## Task statement
From the records below, output exactly the lines running from the line containing "Task: Zoom out the chart with minus button" through the line containing "Task: Open YouTube player settings gear", and no others.

## Entries provided
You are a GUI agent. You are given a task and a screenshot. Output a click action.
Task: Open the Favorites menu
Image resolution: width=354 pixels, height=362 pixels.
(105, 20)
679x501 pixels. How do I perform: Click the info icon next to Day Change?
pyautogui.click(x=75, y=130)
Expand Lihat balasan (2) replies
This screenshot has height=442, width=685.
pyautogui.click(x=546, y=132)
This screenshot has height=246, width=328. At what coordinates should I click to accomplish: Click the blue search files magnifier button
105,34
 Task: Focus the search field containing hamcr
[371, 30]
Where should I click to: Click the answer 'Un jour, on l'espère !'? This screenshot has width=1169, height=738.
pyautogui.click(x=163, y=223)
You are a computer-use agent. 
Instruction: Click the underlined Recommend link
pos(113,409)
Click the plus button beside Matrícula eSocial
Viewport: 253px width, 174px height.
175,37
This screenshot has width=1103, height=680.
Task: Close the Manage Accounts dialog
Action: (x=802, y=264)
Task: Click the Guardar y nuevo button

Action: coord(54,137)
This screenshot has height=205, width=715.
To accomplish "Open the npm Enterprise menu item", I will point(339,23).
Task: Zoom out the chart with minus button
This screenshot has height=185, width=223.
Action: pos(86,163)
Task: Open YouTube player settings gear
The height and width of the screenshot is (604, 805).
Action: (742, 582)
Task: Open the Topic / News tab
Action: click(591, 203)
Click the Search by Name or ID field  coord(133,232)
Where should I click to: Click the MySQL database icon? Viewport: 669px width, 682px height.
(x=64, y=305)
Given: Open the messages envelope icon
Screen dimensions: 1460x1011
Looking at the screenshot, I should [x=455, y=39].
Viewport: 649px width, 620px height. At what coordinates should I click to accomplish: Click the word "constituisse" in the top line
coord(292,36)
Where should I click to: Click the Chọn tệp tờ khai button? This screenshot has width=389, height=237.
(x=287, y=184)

## Task output
Task: Zoom out the chart with minus button
This screenshot has height=185, width=223.
Action: pos(86,163)
Task: Open YouTube player settings gear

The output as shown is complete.